__EXERCISE REQUIREMENTS__
Pictures aside, repeat the whole listing word for word.

__RECORDS SHOWN__

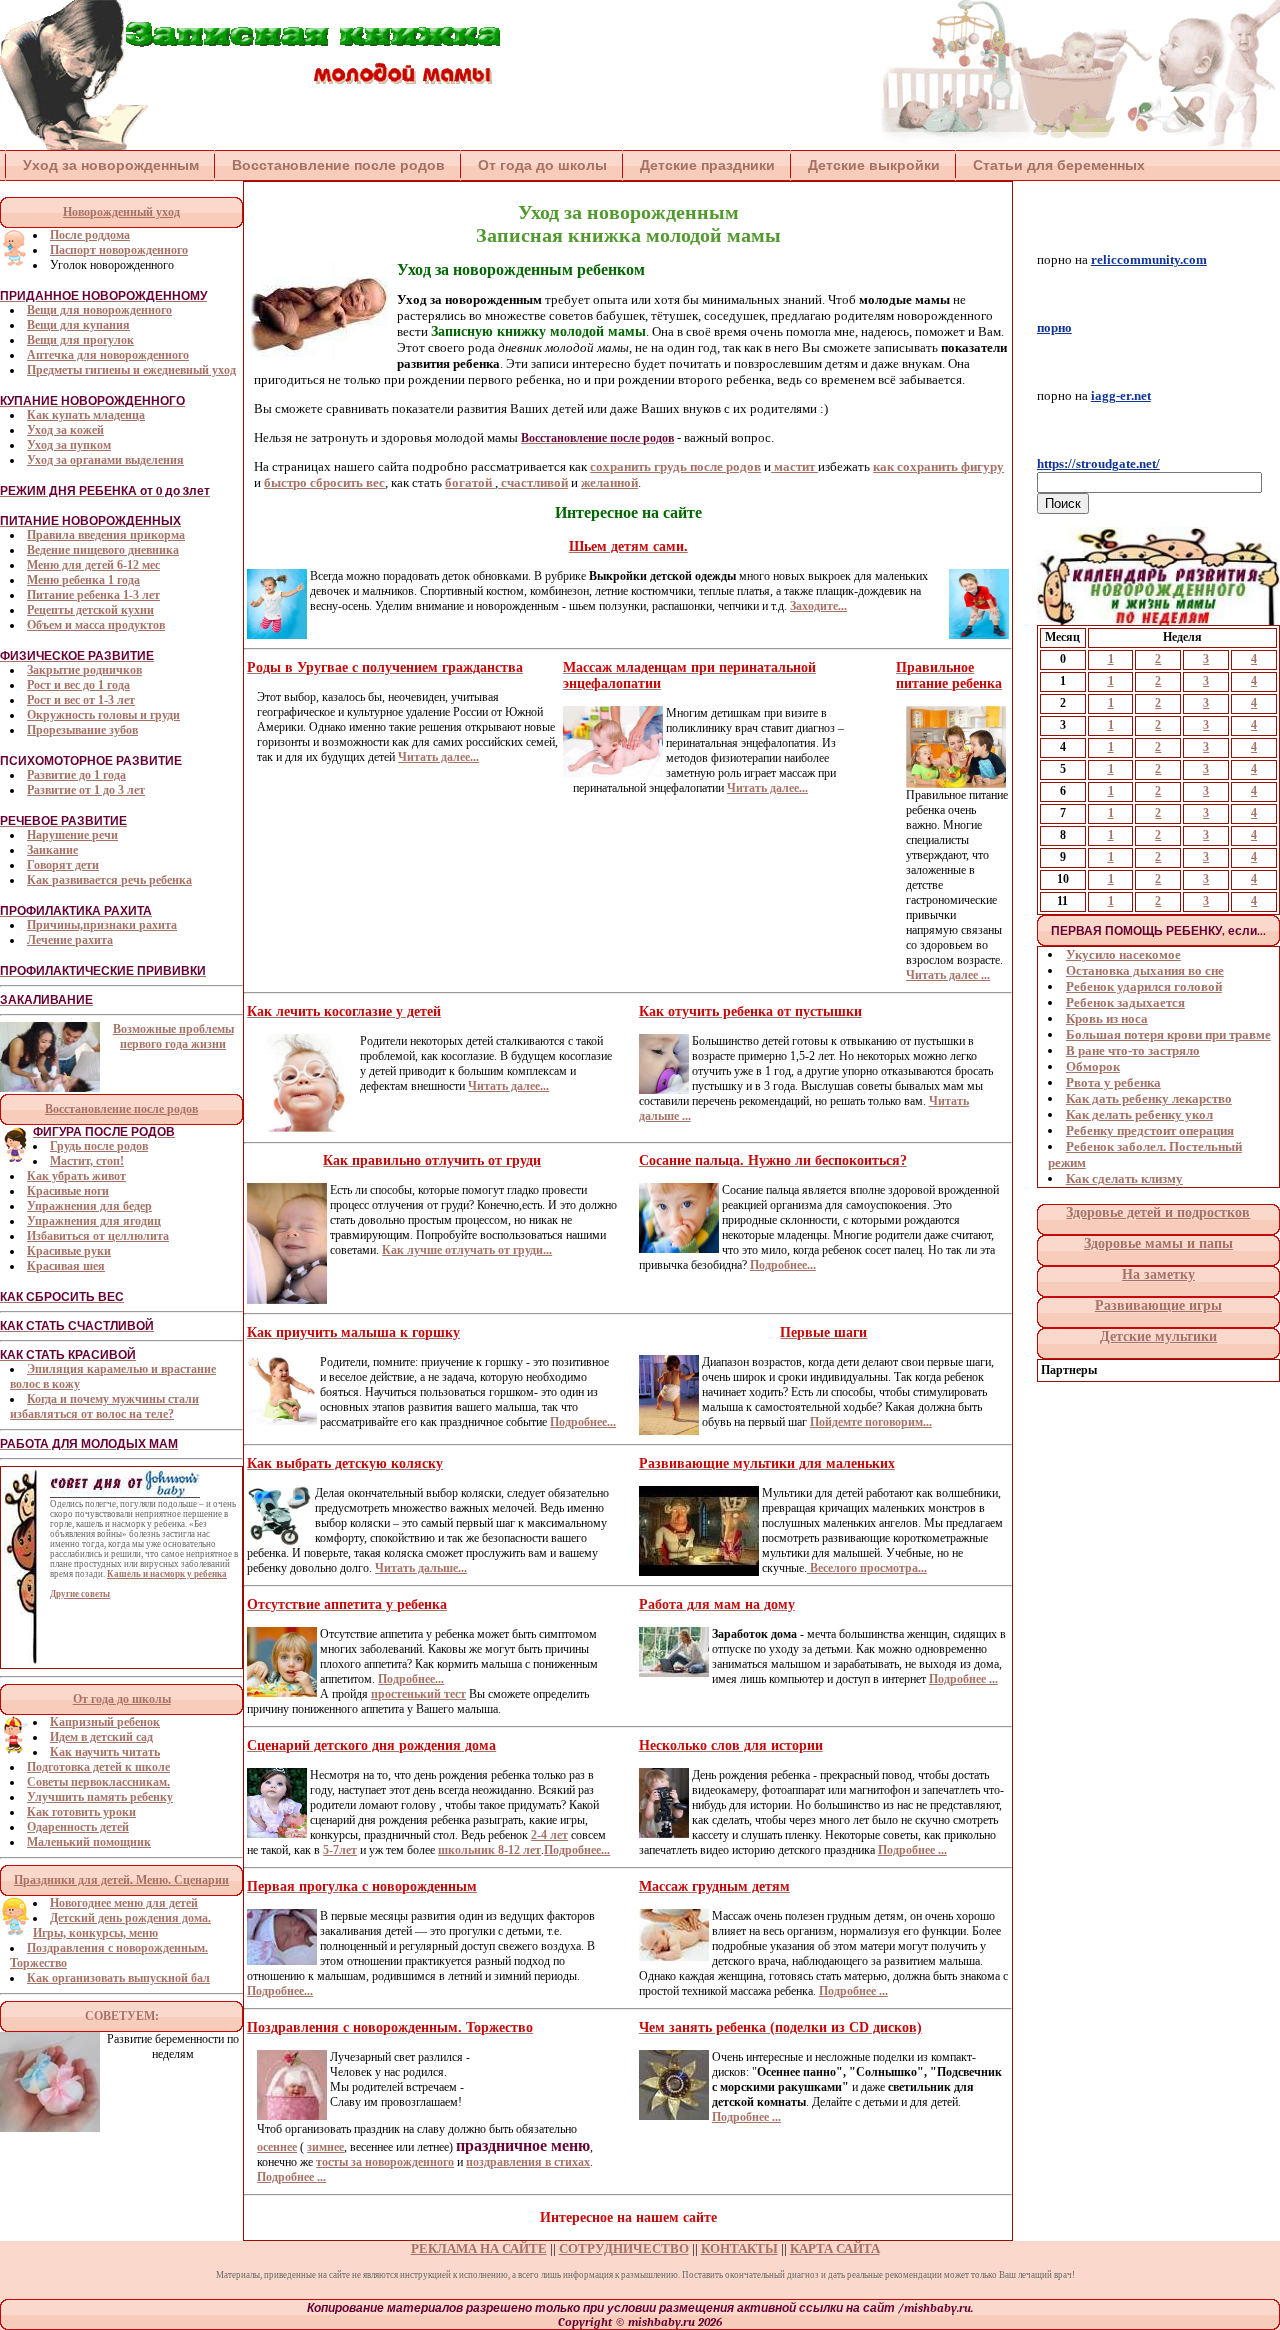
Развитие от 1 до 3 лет (86, 790)
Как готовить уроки (81, 1812)
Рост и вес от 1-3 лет (81, 700)
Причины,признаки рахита (102, 925)
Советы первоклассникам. (98, 1782)
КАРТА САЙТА (835, 2248)
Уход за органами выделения (105, 460)
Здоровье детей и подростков (1158, 1212)
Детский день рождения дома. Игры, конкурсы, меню (122, 1925)
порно (1054, 327)
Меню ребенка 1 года (83, 580)
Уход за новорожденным (111, 165)
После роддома (90, 235)
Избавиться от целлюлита (98, 1236)
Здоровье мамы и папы (1158, 1243)
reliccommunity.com (1149, 259)
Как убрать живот (76, 1176)
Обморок (1093, 1066)
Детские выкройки (874, 165)
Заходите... (818, 606)
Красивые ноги (68, 1191)
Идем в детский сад (101, 1737)
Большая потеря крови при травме (1168, 1034)
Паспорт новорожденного (119, 250)
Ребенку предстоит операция (1150, 1130)
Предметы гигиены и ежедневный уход (131, 370)
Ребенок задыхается (1125, 1002)
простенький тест (418, 1694)
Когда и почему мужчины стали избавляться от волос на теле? (104, 1406)
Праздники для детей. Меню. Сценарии (121, 1880)
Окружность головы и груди (103, 715)
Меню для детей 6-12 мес (93, 565)
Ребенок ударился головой (1144, 986)
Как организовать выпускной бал (118, 1978)
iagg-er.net (1121, 395)
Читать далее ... (948, 975)
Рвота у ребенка (1113, 1082)
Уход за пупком (69, 445)
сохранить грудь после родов (675, 466)
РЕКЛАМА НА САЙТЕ (479, 2248)
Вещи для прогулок (80, 340)
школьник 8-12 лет (489, 1850)
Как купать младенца (86, 415)
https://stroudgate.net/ (1098, 463)
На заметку (1158, 1274)
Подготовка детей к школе (98, 1767)
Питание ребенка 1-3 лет (93, 595)
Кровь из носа (1107, 1018)
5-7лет (340, 1850)
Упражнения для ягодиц (94, 1221)
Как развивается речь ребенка (109, 880)
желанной (609, 482)
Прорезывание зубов (82, 730)
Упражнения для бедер (89, 1206)
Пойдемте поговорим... (871, 1422)
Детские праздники (707, 165)
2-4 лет (549, 1835)
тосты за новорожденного (385, 2162)
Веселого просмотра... (867, 1568)
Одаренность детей (78, 1827)
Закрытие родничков (84, 670)
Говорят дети (63, 865)
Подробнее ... (963, 1679)
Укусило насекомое (1123, 954)
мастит (794, 466)
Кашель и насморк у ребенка (167, 1574)
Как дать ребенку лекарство (1149, 1098)
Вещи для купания (78, 325)
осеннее (277, 2147)
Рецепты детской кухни (90, 610)
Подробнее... (783, 1265)
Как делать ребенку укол (1139, 1114)
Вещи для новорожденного (99, 310)
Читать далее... (438, 757)
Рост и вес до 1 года (78, 685)
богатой (470, 482)
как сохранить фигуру (938, 466)
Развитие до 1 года (76, 775)
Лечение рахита (70, 940)
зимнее (325, 2147)
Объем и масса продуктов (96, 625)
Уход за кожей (65, 430)
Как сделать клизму (1124, 1178)
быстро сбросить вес (324, 482)
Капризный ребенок (105, 1722)
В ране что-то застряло (1133, 1050)
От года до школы (542, 165)
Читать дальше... (421, 1568)
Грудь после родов (99, 1146)
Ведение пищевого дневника (103, 550)
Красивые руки (69, 1251)
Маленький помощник (89, 1842)
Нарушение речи (72, 835)
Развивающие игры (1158, 1305)
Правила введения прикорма (106, 535)
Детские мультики (1158, 1336)
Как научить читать (105, 1752)
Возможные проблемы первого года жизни (173, 1036)
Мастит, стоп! (87, 1161)
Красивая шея (66, 1266)
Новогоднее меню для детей (124, 1903)
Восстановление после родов (338, 165)
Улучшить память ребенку (100, 1797)
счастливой (533, 482)
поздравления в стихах (528, 2162)
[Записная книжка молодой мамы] (250, 145)
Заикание (52, 850)
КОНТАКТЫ (739, 2248)
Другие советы (80, 1594)
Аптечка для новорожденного (108, 355)
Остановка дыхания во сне (1145, 970)
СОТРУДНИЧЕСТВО (624, 2248)
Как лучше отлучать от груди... (467, 1250)
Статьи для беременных (1059, 165)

__ANSWER SPACE__
Развитие от 1 до 3 лет (86, 790)
Как готовить уроки (81, 1812)
Рост и вес от 1-3 лет (81, 700)
Причины,признаки рахита (102, 925)
Советы первоклассникам. (98, 1782)
КАРТА САЙТА (835, 2248)
Уход за органами выделения (105, 460)
Здоровье детей и подростков (1158, 1212)
Детский день рождения дома. Игры, конкурсы, меню (122, 1925)
порно (1054, 327)
Меню ребенка 1 года (83, 580)
Уход за новорожденным (111, 165)
После роддома (90, 235)
Избавиться от целлюлита (98, 1236)
Здоровье мамы и папы (1158, 1243)
reliccommunity.com (1149, 259)
Как убрать живот (76, 1176)
Обморок (1093, 1066)
Детские выкройки (874, 165)
Заходите... (818, 606)
Красивые ноги (68, 1191)
Идем в детский сад (101, 1737)
Большая потеря крови при травме (1168, 1034)
Паспорт новорожденного (119, 250)
Ребенку предстоит операция (1150, 1130)
Предметы гигиены и ежедневный уход (131, 370)
Ребенок задыхается (1125, 1002)
простенький тест (418, 1694)
Когда и почему мужчины стали избавляться от волос на теле? (104, 1406)
Праздники для детей. Меню. Сценарии (121, 1880)
Окружность головы и груди (103, 715)
Меню для детей 6-12 мес (93, 565)
Ребенок ударился головой (1144, 986)
Как организовать выпускной бал (118, 1978)
iagg-er.net (1121, 395)
Читать далее ... (948, 975)
Рвота у ребенка (1113, 1082)
Уход за пупком (69, 445)
сохранить грудь после родов (675, 466)
РЕКЛАМА НА САЙТЕ (479, 2248)
Вещи для прогулок (80, 340)
школьник 8-12 лет (489, 1850)
Как купать младенца (86, 415)
https://stroudgate.net/ (1098, 463)
На заметку (1158, 1274)
Подготовка детей к школе (98, 1767)
Питание ребенка 1-3 лет (93, 595)
Кровь из носа (1107, 1018)
5-7лет (340, 1850)
Упражнения для ягодиц (94, 1221)
Как развивается речь ребенка (109, 880)
желанной (609, 482)
Прорезывание зубов (82, 730)
Упражнения для бедер (89, 1206)
Пойдемте поговорим... (871, 1422)
Детские праздники (707, 165)
2-4 лет (549, 1835)
тосты за новорожденного (385, 2162)
Веселого просмотра... (867, 1568)
Одаренность детей (78, 1827)
Закрытие родничков (84, 670)
Говорят дети (63, 865)
Подробнее ... (963, 1679)
Укусило насекомое (1123, 954)
мастит (794, 466)
Кашель и насморк у ребенка (167, 1574)
Как дать ребенку лекарство (1149, 1098)
Вещи для купания (78, 325)
осеннее (277, 2147)
Рецепты детской кухни (90, 610)
Подробнее... (783, 1265)
Как делать ребенку укол (1139, 1114)
Вещи для новорожденного (99, 310)
Читать далее... (438, 757)
Рост и вес до 1 года (78, 685)
богатой (470, 482)
как сохранить фигуру (938, 466)
Развитие до 1 года (76, 775)
Лечение рахита (70, 940)
зимнее (325, 2147)
Объем и масса продуктов (96, 625)
Уход за кожей (65, 430)
Как сделать клизму (1124, 1178)
быстро сбросить вес (324, 482)
Капризный ребенок (105, 1722)
В ране что-то застряло (1133, 1050)
От года до школы (542, 165)
Читать дальше... (421, 1568)
Грудь после родов (99, 1146)
Ведение пищевого дневника (103, 550)
Красивые руки (69, 1251)
Маленький помощник (89, 1842)
Нарушение речи (72, 835)
Развивающие игры (1158, 1305)
Правила введения прикорма (106, 535)
Детские мультики (1158, 1336)
Как научить читать (105, 1752)
Возможные проблемы первого года жизни (173, 1036)
Мастит, стоп! (87, 1161)
Красивая шея (66, 1266)
Новогоднее меню для детей (124, 1903)
Восстановление после родов (338, 165)
Улучшить память ребенку (100, 1797)
счастливой (533, 482)
поздравления в стихах (528, 2162)
[Записная книжка молодой мамы] (250, 145)
Заикание (52, 850)
КОНТАКТЫ (739, 2248)
Другие советы (80, 1594)
Аптечка для новорожденного (108, 355)
Остановка дыхания во сне (1145, 970)
СОТРУДНИЧЕСТВО (624, 2248)
Как лучше отлучать от груди... (467, 1250)
Статьи для беременных (1059, 165)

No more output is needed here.